GIVEN PROBLEM 1: Translate this sentence from the passage on working with animals below into Spanish: "We love writing about them, supporting them, and advocating for others to do the same."
GIVEN PROBLEM 2:
Using the passage on working with animals below, decide whether each statement agrees with it. Answer yes or no, and quote the words that decide it.
(a) Zoos and aquariums are career paths for some animal lovers.
(b) Most zoos and aquariums are as animal-friendly as they claim to be.
(c) No zoo or aquarium has contributed anything to conservation.
GIVEN PROBLEM 3: According to the passage on working with animals below, what happens to animals kept at zoos and aquariums?

At Green Matters, we’re all about animals. We love writing about them, supporting them, and advocating for others to do the same. If you’re like us and you love animals so much that you’d like to find a career working with them, then we’ve got a few solid suggestions for you. There are some great jobs that allow you to work with animals out there, and we’re here to tell you what they are and how you can get involved.
What are some jobs where you can work with animals?
Right off the bat, we should probably discuss the elephant in the room. Zoos and aquariums are indeed career paths for some animal lovers, but unfortunately, the majority of zoos and aquariums are not nearly as “animal-friendly” as they would have you believe. While some of these institutions have helped make important strides in the field of conservation, animals kept at zoos and aquariums suffer in endless ways.

DATASET CONTENT:
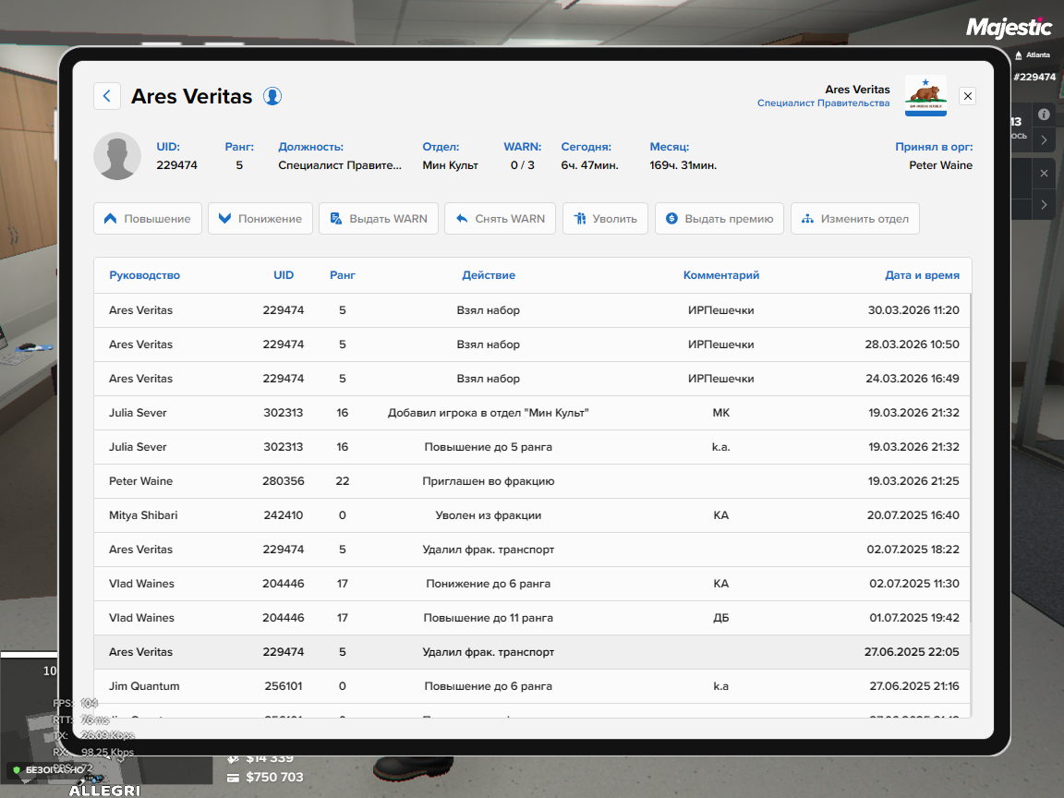This screenshot has height=798, width=1064.
Task: Fire the member using Уволить
Action: coord(605,219)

REPLY 1: Nos encanta escribir sobre ellos, apoyarlos y abogar por que otros hagan lo mismo.

REPLY 2:
(a) Yes: "Zoos and aquariums are indeed career paths for some animal lovers"
(b) No: "the majority of zoos and aquariums are not nearly as “animal-friendly” as they would have you believe"
(c) No: "some of these institutions have helped make important strides in the field of conservation"

REPLY 3: They suffer in endless ways.